----- Alıntılanan Metin -----
İBRAHİM AKKURT

İbrahim Akkurt

Hasta Adam Algısını Mimariyle Değiştirdi

İlker Nuri Öztürk - Yeni Şafak - 23/12/2018 Pazar

 

Yaptırdığı ve ihya ettiği eserlerle İstanbul’un gelişimine katkı sağlayan Sultan II. Abdülhamid’in eserleri restorasyon çalışmaları sonrası kullanılmaya devam ediyor. Sultan’ın İstanbul’a yaptığı dokunuşların hasta adam algısını değiştirdiğine değinen Tarihçi İbrahim Akkurt, “İstanbul’u bir marka şehir haline getirme sevdası Avrupa’da ilgiyle takip ediliyordu. Avrupa’dan birçok mimar, şehir plancısı İstanbul’daki gelişmeyi takip ediyordu. II. Abdülhamid Han basın yoluyla da Avrupa’yı etkilemeyi biliyordu” diyor.

 

Sultan II. Abdülhamid’in İstanbul’da emek verdiği yapılar Tarihçi İbrahim Akkurt tarafından “İstanbul’un 100 Sultan II. Abdülhamid Eseri” adıyla bir araya getirildi. II. Abdülhamid’in genelde siyasi yönüyle anıldığına değinen Akkurt, Sultan’ın mimari, sosyal ve kültürel hayata katkılarını, projelerini, eserlerini, faaliyetlerini, inşa ve imar ettirdiği eserlerini kitapta bir araya getiriyor. İBB Kültür AŞ Yayınları arasından çıkan kitap on yıllık bir çalışmanın ürünü. İstanbul Tarih ve Kültür Derneği’nin de Başkanlığını yapan Akkurt ile eserler üzerinden bir devri ve II. Abdülhamid’i konuştuk.

 

Bu çalışma için neden ve nasıl yola çıktınız?

Bilindiği gibi Peyami Safa’nın Kızıl Sultan, Nihal Atsız’ın Gök Sultan ve Necip Fazıl’ın Ulu Hakan yakıştırmaları var. Tarihimize bakıldığında Sultan II.Abdülhamid, İdeolojilere kurban gitmiş bir liderdi. Akademik camianın mayınlı arazi olarak gördüğü Abdülhamid dönemi, özellikle son 20 yılda farklı yönleriyle araştırılmaya başlandı. Onunla ilgili sadece hamasi olarak siyasi yönü değil, yaptığı eserler, getirdiği yenilikler görülmeye başlandı. Ben de bu konuya katkı sunmak istedim. Onun açtırmış olduğu İstanbul Üniversitesinde okuyan, tesis ettirdiği Hamidiye suyundan içen, yaptırdığı Hamidiye Etfal Hastanesinde tedavi olan, inşa ettirdiği Yıldız Hamidiye Camii de ibadet eden bir evladı olarak, O'na olan vefa duygumun tezahürünü bu kitabı yazarak göstermek istedim. Örneğin bir İslâm halifesinin sarayında tiyatro oynattığını çoğu kişi belki de bu kitap sayesinde öğrenecek.
----- Kayıtlı Bilgiler -----
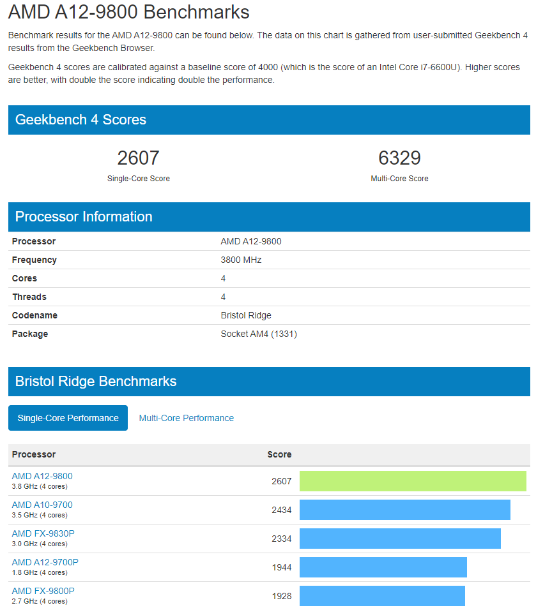Screen dimensions: 552x610
Task: Select the Single-Core Performance tab
Action: pyautogui.click(x=68, y=418)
-----
### Hedefler
(1) Alıntılanan metinde Sultan II. Abdülhamid için anılan yakıştırmaları, her birinin kime ait olduğuyla birlikte sıralayın.
(2) Alıntılanan metne göre Akkurt'un kitabı hangi yayınlar arasından çıkmıştır?
(3) Alıntılanan metinde "Bilindiği gibi Peyami" ile "kitap sayesinde öğrenecek." arasındaki bölümü, iki uç da dahil olmak üzere, kelimesi kelimesine aktarın.
Kayıtlı satırlar bu çalışmada hiçbir rol oynamaz.

### Görev Bazında Yanıtlar
(1)
- Kızıl Sultan (Peyami Safa)
- Gök Sultan (Nihal Atsız)
- Ulu Hakan (Necip Fazıl)

(2) İBB Kültür AŞ Yayınları arasından.

(3)
Bilindiği gibi Peyami Safa’nın Kızıl Sultan, Nihal Atsız’ın Gök Sultan ve Necip Fazıl’ın Ulu Hakan yakıştırmaları var. Tarihimize bakıldığında Sultan II.Abdülhamid, İdeolojilere kurban gitmiş bir liderdi. Akademik camianın mayınlı arazi olarak gördüğü Abdülhamid dönemi, özellikle son 20 yılda farklı yönleriyle araştırılmaya başlandı. Onunla ilgili sadece hamasi olarak siyasi yönü değil, yaptığı eserler, getirdiği yenilikler görülmeye başlandı. Ben de bu konuya katkı sunmak istedim. Onun açtırmış olduğu İstanbul Üniversitesinde okuyan, tesis ettirdiği Hamidiye suyundan içen, yaptırdığı Hamidiye Etfal Hastanesinde tedavi olan, inşa ettirdiği Yıldız Hamidiye Camii de ibadet eden bir evladı olarak, O'na olan vefa duygumun tezahürünü bu kitabı yazarak göstermek istedim. Örneğin bir İslâm halifesinin sarayında tiyatro oynattığını çoğu kişi belki de bu kitap sayesinde öğrenecek.